Set exercise | Pull out each line of the rows below that contains the string "Task". Case matters.

Data section |
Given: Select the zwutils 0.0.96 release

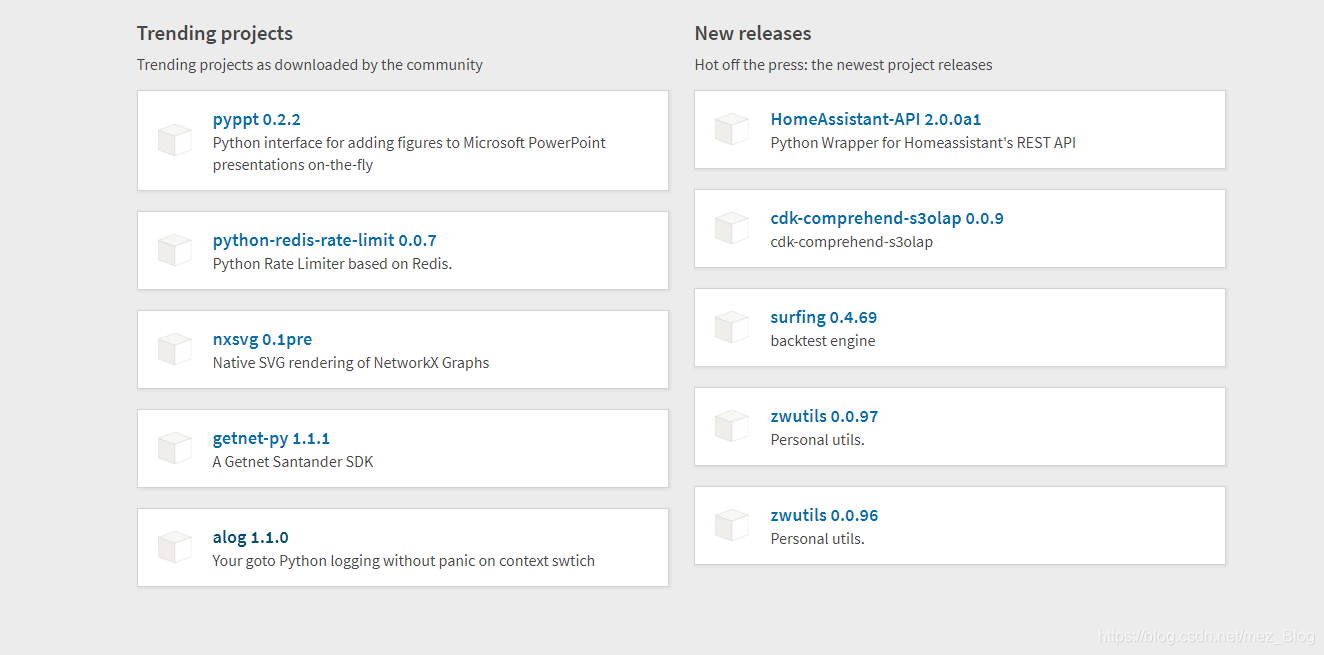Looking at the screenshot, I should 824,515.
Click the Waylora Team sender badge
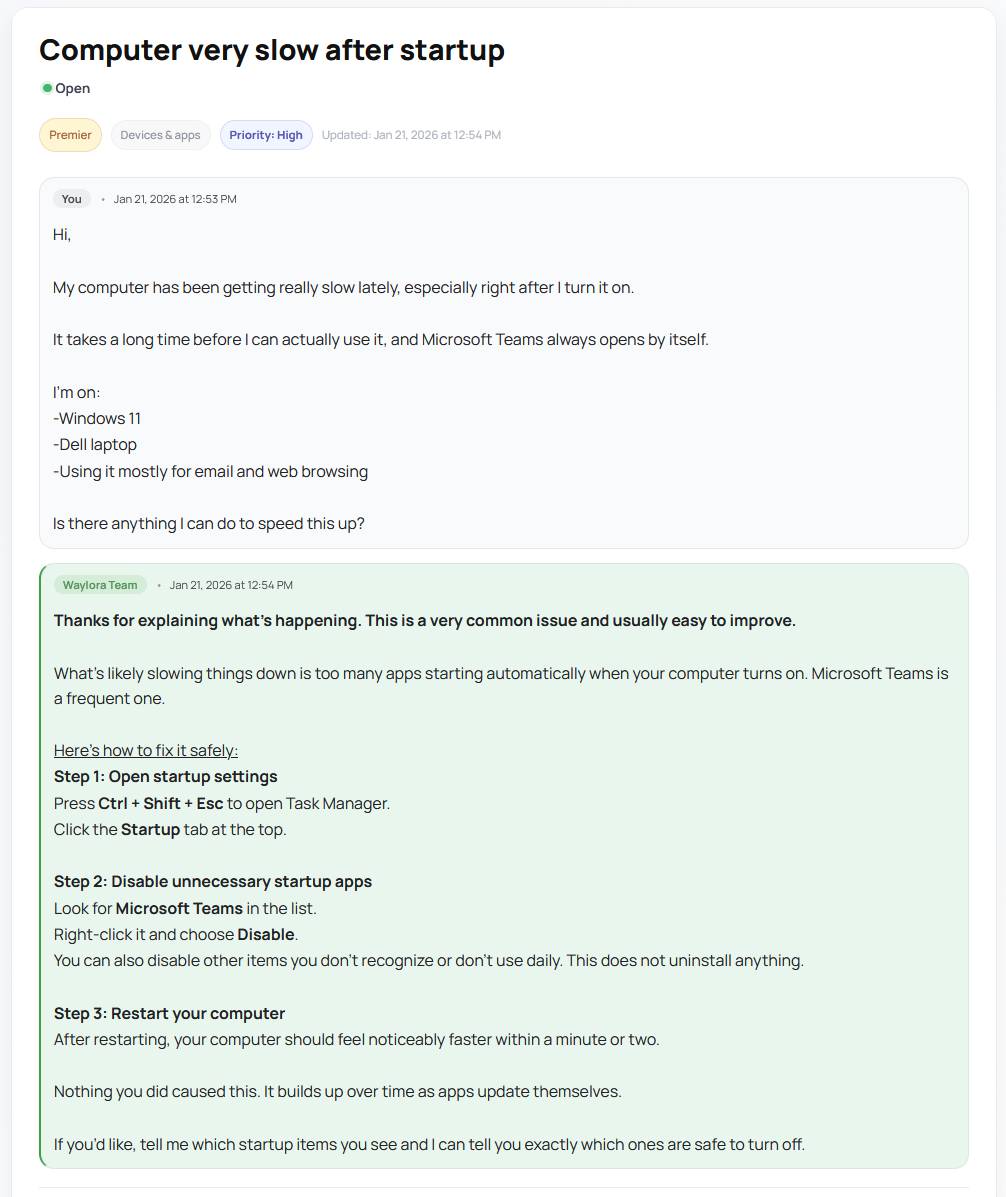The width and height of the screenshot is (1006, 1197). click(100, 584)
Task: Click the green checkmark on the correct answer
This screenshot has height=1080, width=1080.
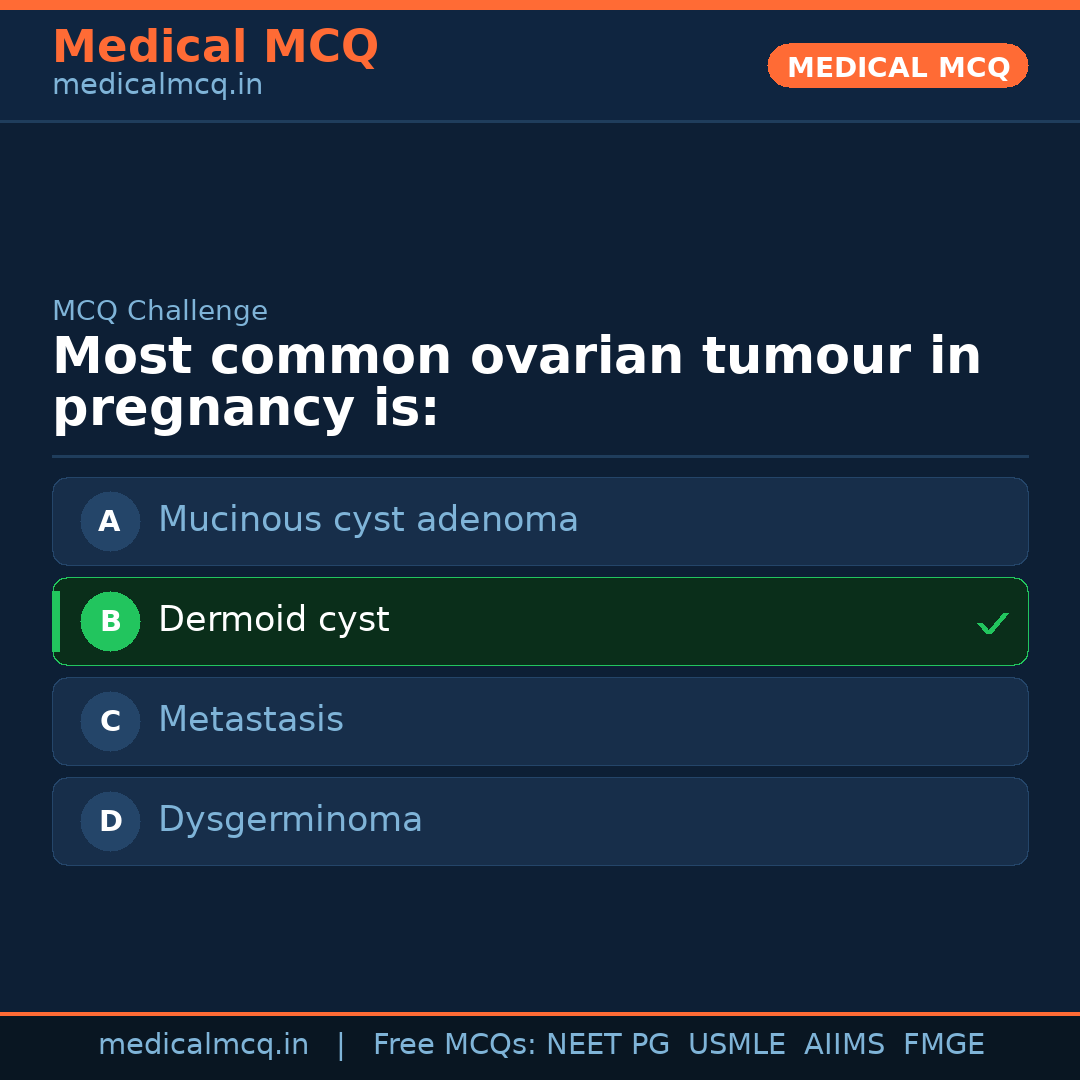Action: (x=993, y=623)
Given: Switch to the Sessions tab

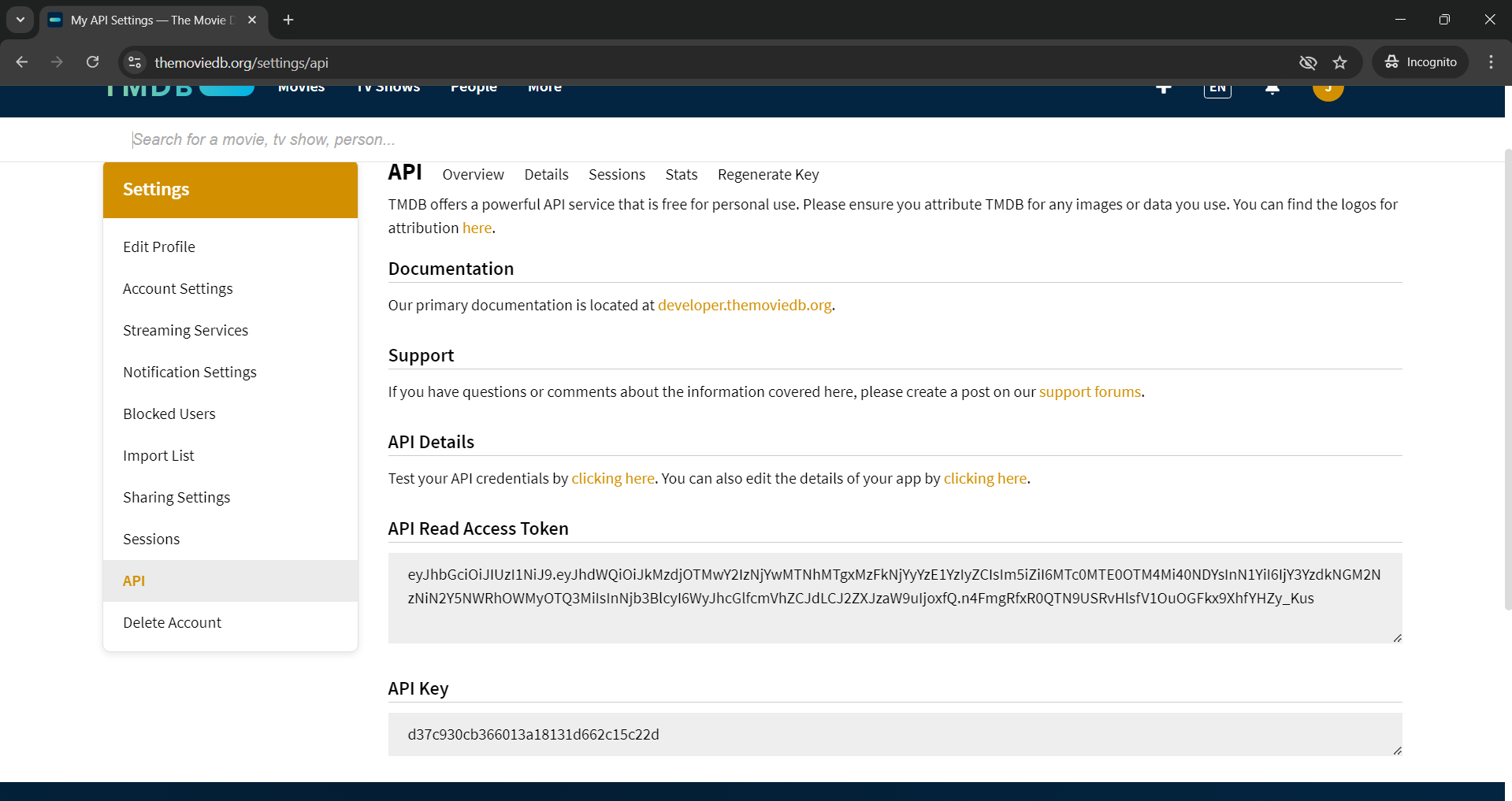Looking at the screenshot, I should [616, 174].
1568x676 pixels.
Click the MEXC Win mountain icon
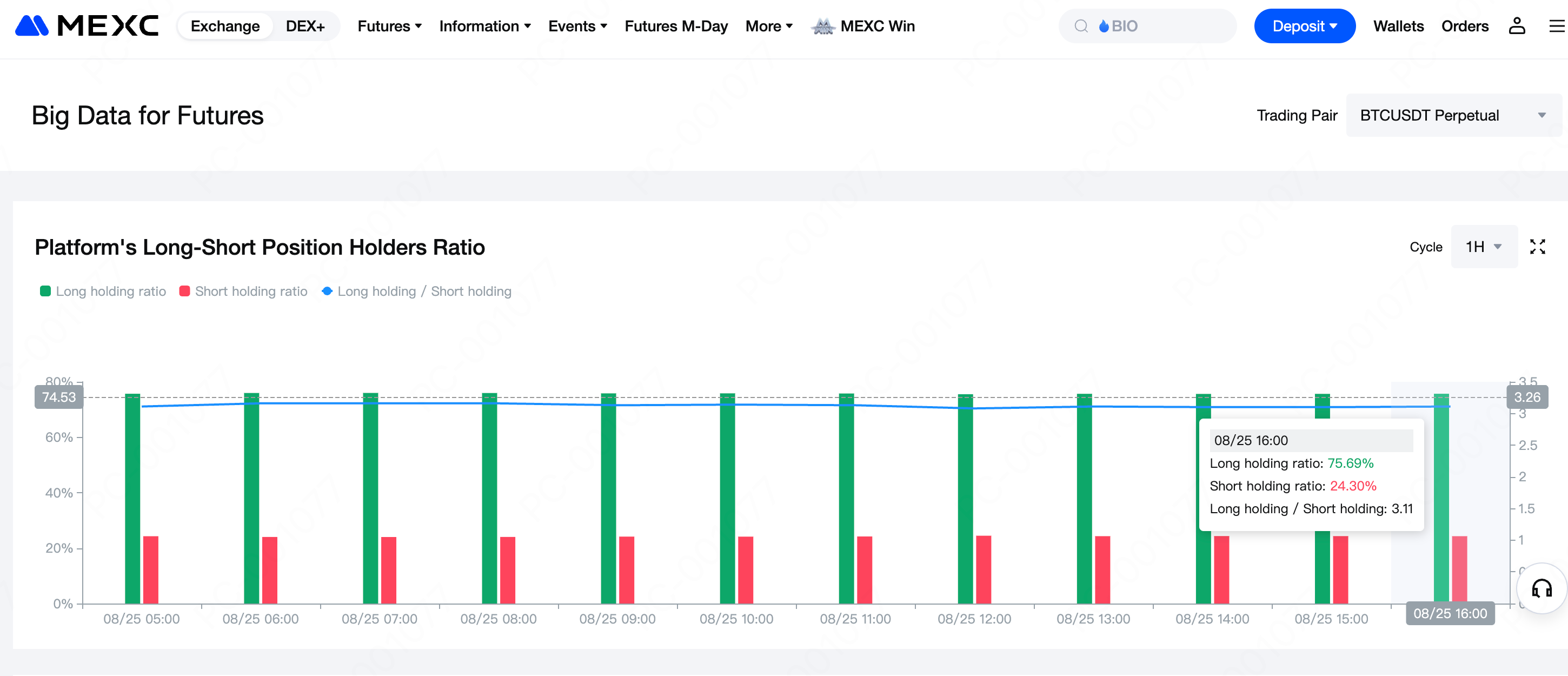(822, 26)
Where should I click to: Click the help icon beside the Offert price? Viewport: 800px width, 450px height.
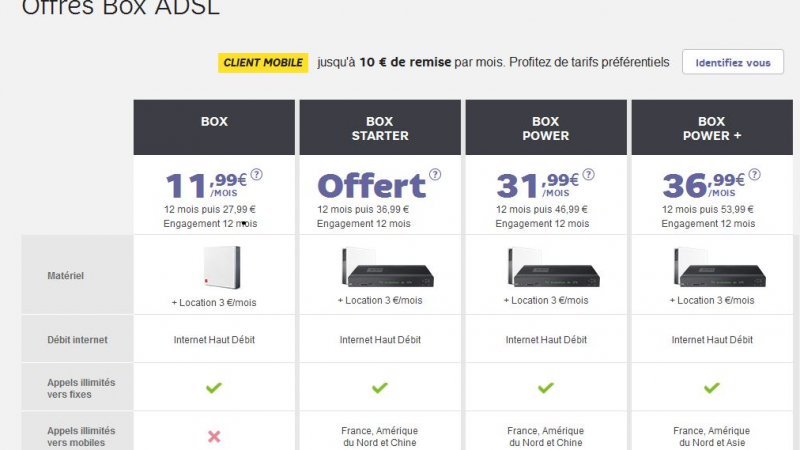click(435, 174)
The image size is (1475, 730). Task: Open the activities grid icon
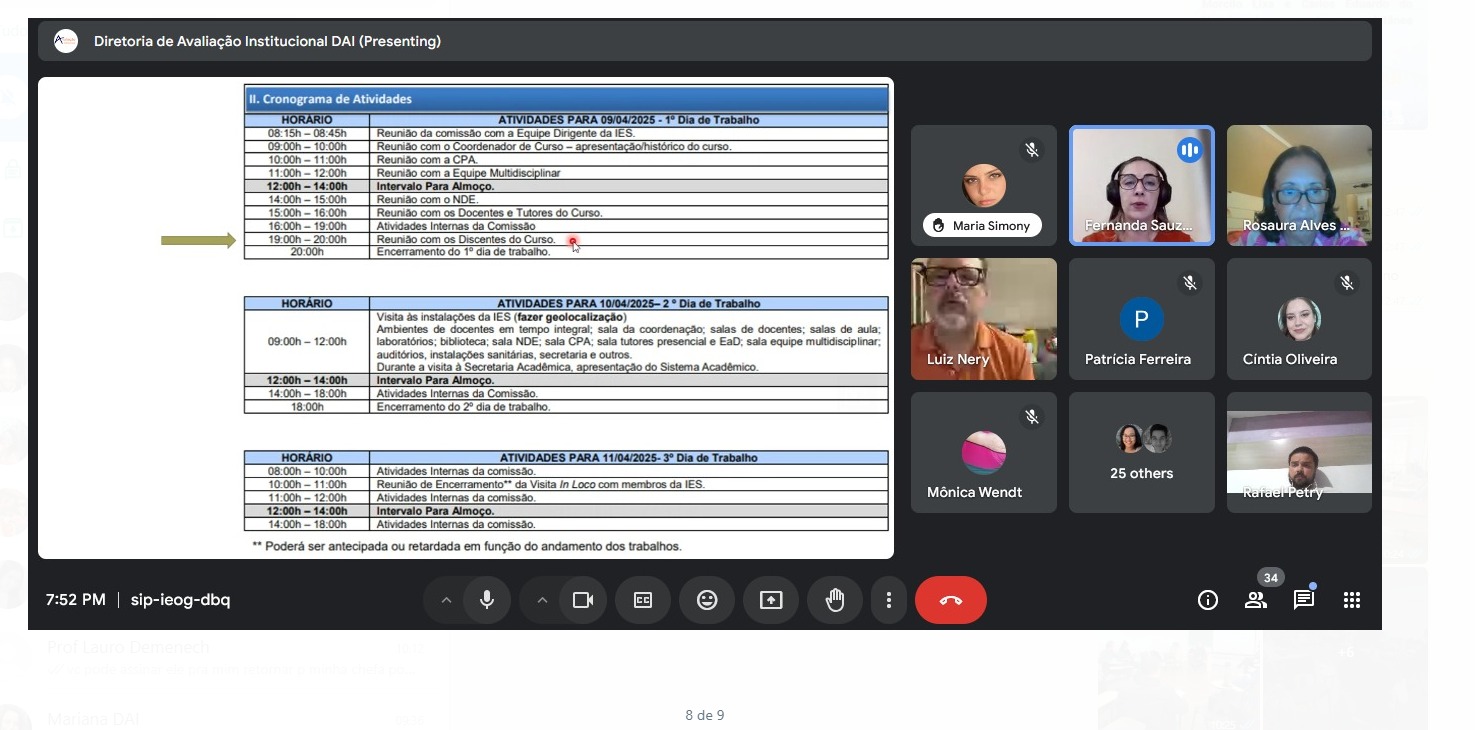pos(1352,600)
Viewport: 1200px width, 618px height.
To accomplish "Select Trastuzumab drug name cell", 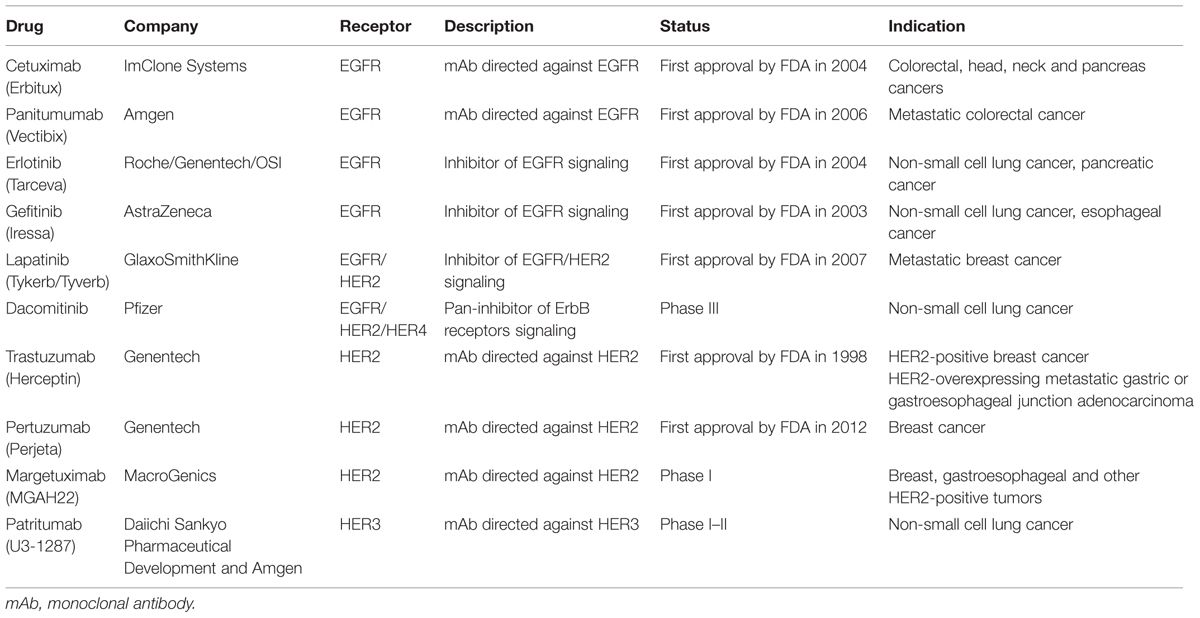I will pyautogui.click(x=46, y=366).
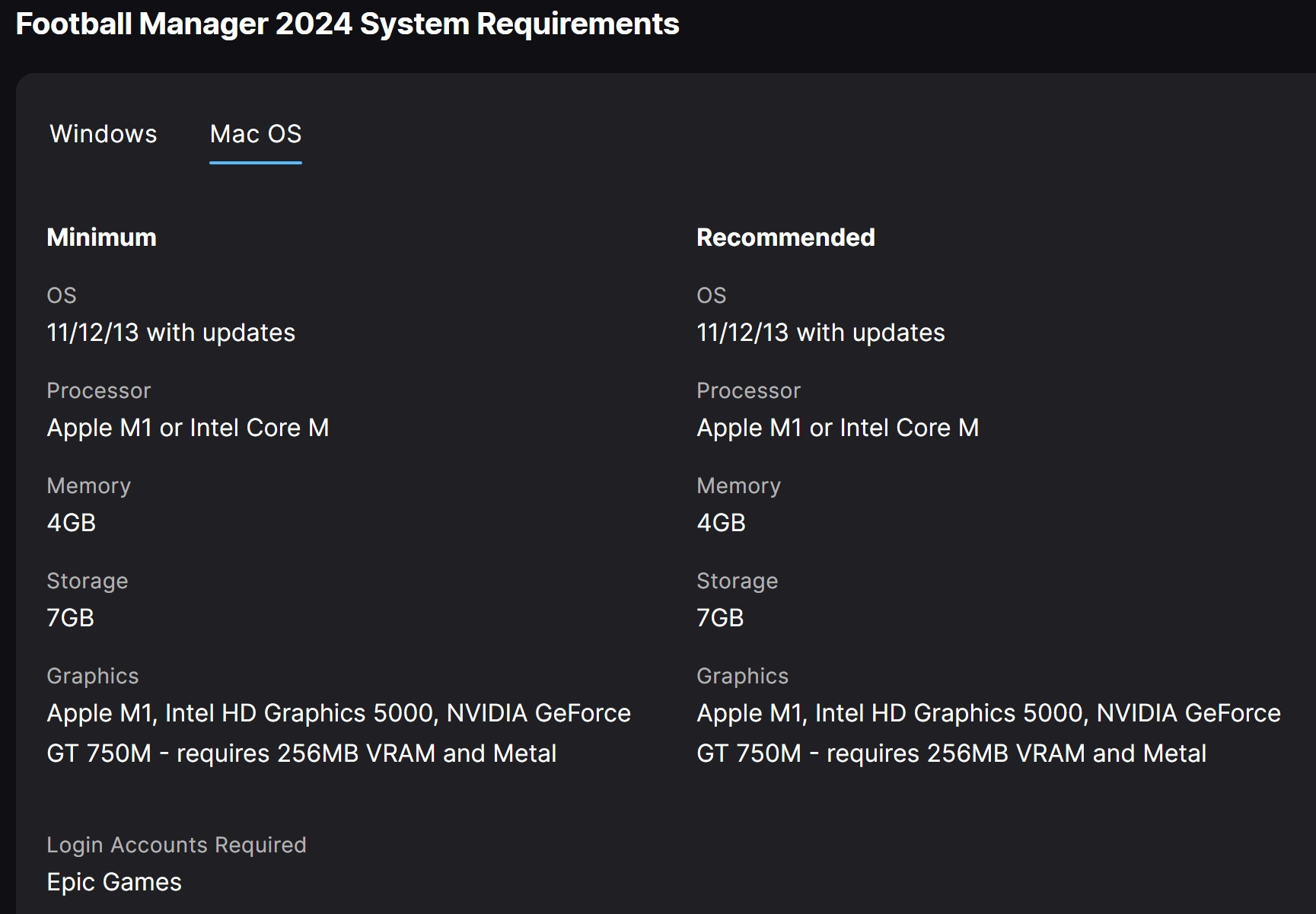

Solution to the problem |
Task: Click the green checkmark on the correct answer
The image size is (1475, 730). Task: Open the activities grid icon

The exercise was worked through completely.